A local lubrication correction model for particle laden flow of spherical solid particles has been presented and validated. Interactions between a particle and an obstacle (another particle or a wall) can be decomposed into three types: long range hydrodynamics, short range hydrodynamics also called lubrication effects, and mechanical solid-solid contacts.
Long range hydrodynamic interaction are fully resolved by the Volume Penalization method (VP). The incompressible Navier-Stokes equations have been discretized in time using a scalar projection method and in space with a fully second order penalty method.

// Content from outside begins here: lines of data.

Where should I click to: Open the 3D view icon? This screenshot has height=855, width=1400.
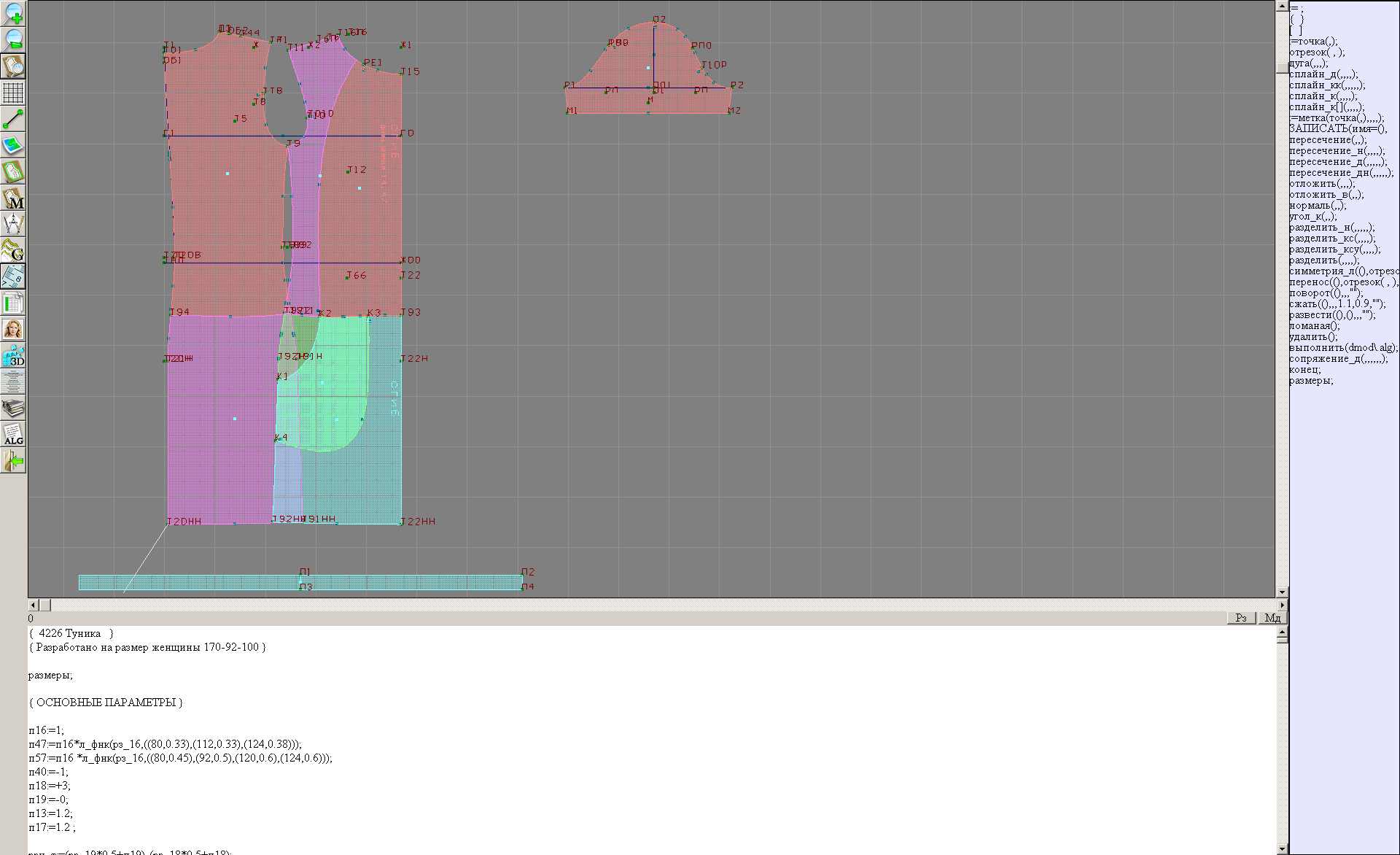point(13,355)
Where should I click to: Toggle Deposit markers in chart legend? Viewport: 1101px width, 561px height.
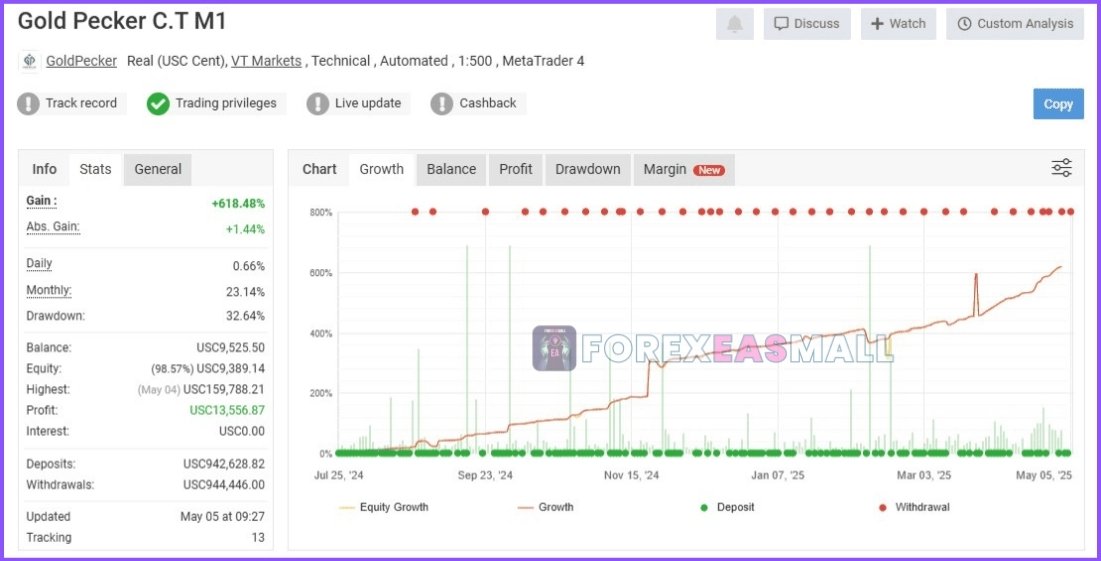728,507

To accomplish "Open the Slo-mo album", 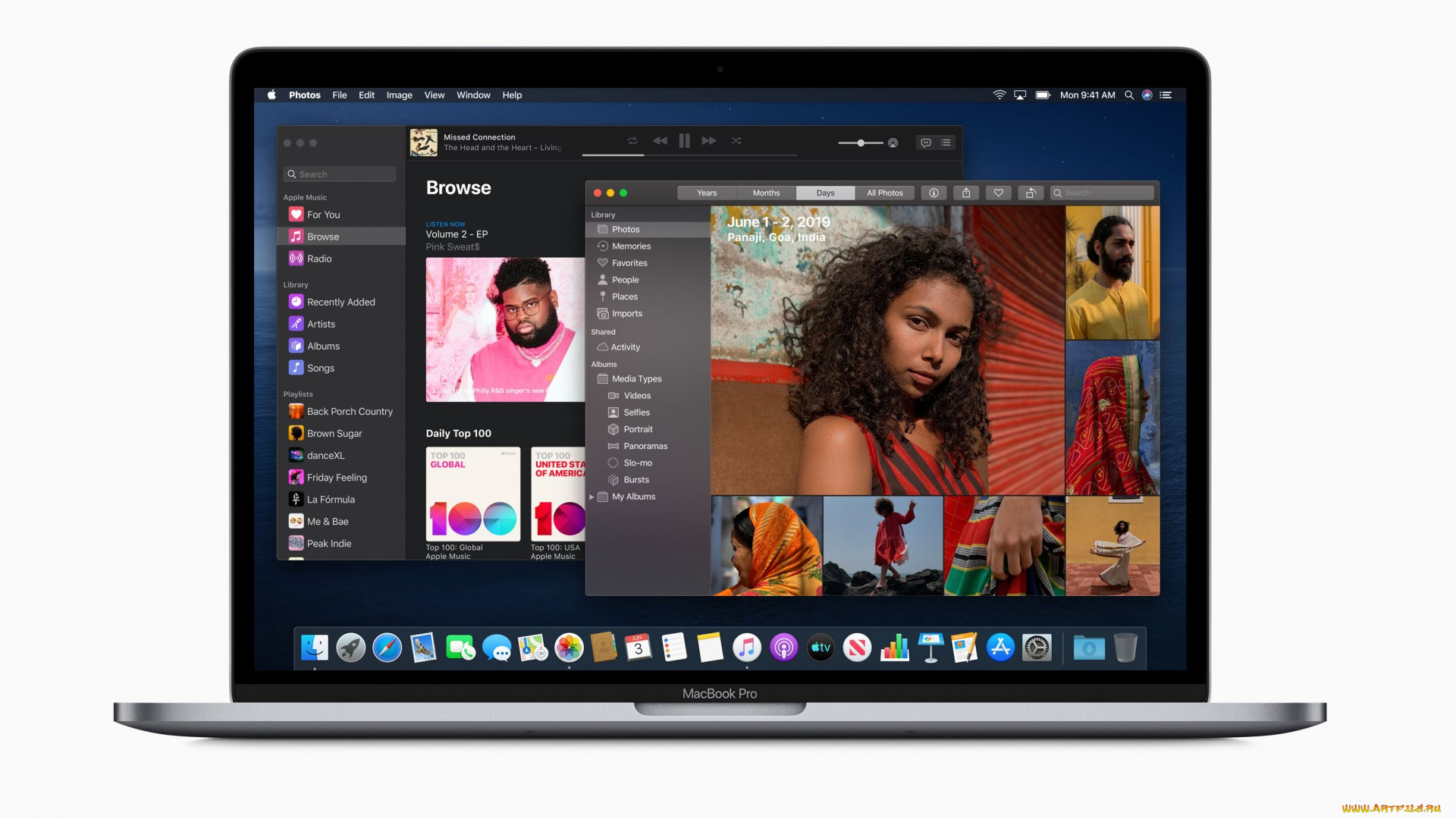I will (638, 463).
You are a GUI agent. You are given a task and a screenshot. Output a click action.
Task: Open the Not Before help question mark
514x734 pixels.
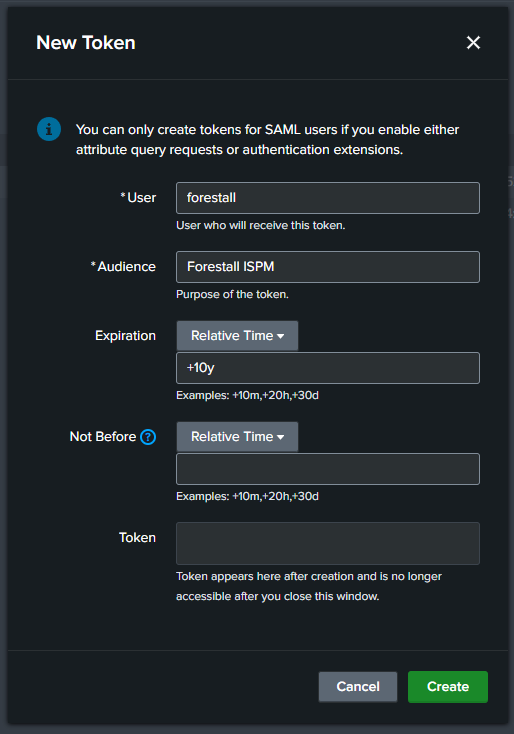[148, 437]
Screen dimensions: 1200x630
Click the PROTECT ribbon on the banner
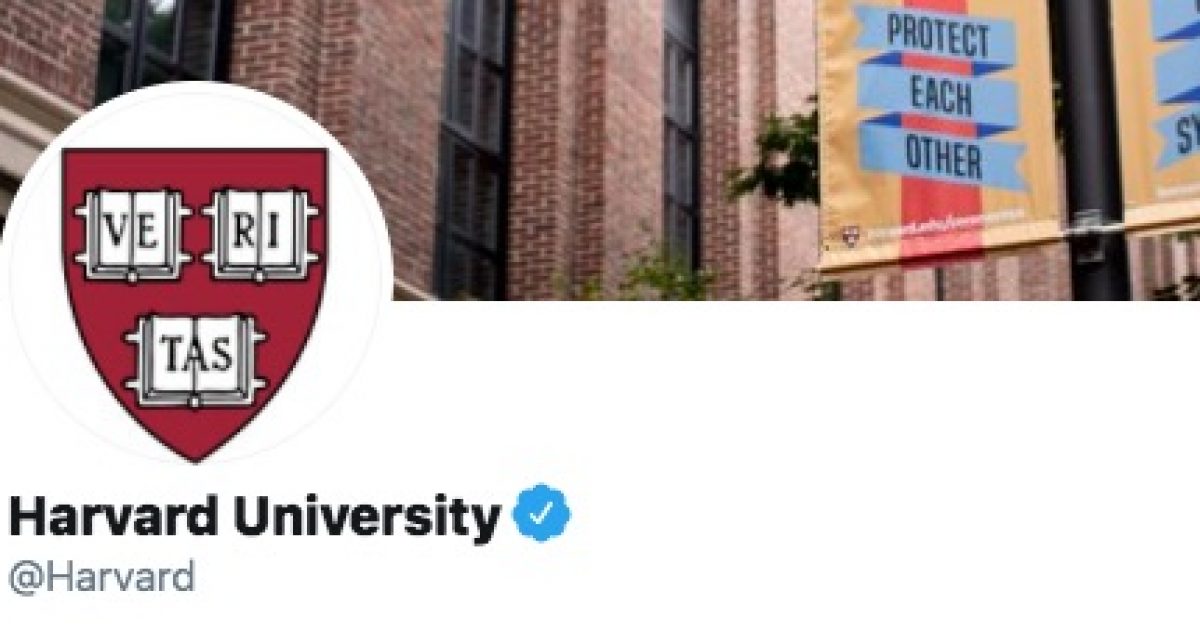point(937,38)
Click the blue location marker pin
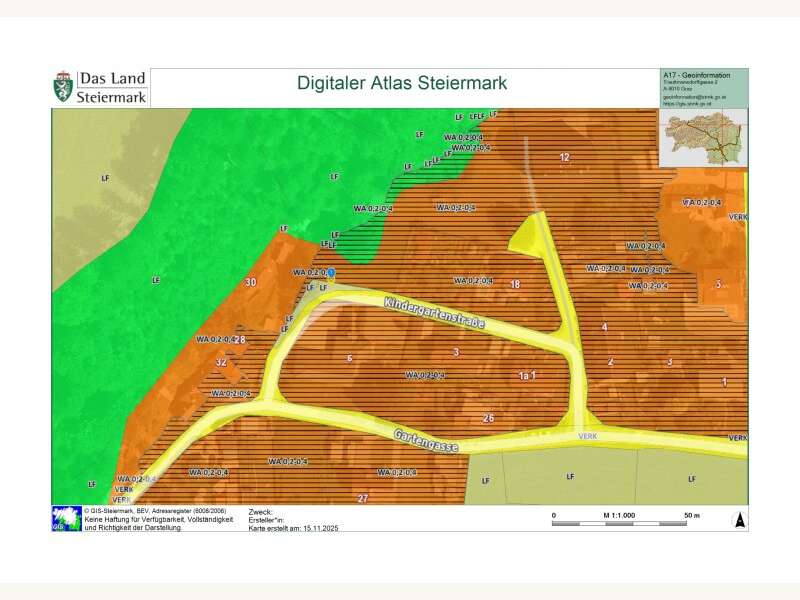Image resolution: width=800 pixels, height=600 pixels. point(332,272)
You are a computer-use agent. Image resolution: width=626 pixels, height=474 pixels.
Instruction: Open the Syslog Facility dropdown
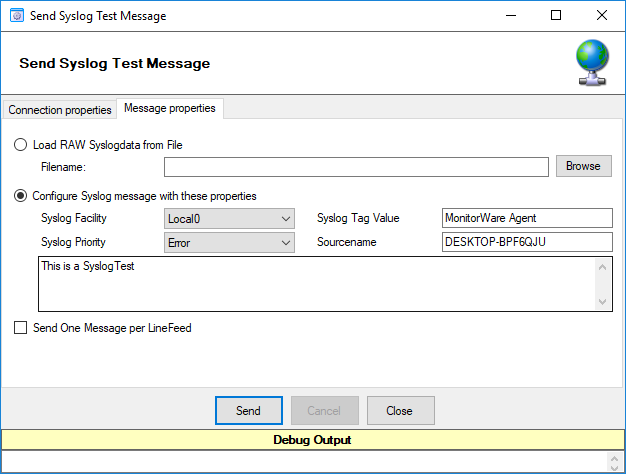[x=229, y=218]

Due to unresolved scales associated with the grid, short range hydrodynamic interactions are only partially captured by the numerical approach. We thus introduce a local lubrication model. This correction is based on asymptotic expansions of analytical solutions of particle-particle or particle-wall interactions, assuming that the flow within the gap between the particle and the obstacle is in the Stokes regime. Lubrication forces and torques are corrected in a neighborhood of the contact point of two interacting particles where lubrication is poorly captured, as long as the normalized gap width is smaller than a critical length (a model parameter).
Finally, a linear soft-sphere collision model is used for solid-solid contacts. This model, widely used in the literature [Costa15,Izard14], represents mechanical contacts as two spring-dashpot systems connected at the contact point. The model allows stretching the collision time, to avoid computational overhead in the calculation of the collision force, making the method particularly efficient.
Our local lubrication correction model have been validated on several benchmarks. First, we considered a single particle falling onto a wall at various approach velocities. The comparison with experimental results [Harada01,Joseph01] enables us to validate the dominant lubrication component resulting from the squeezing of the fluid in the gap. The lubrication force and the torque created by the shearing of the fluid in the gap have been validated on oblique particle-wall collisions in dry and wet systems proposed by Joseph and Hunt [Joseph04] . Since lubrication corrections are made locally, our lubrication model does not required tabulation and is compatible to non-spherical particles. The model will be tested for polydisperse flow of ellipsoidal particles in future works.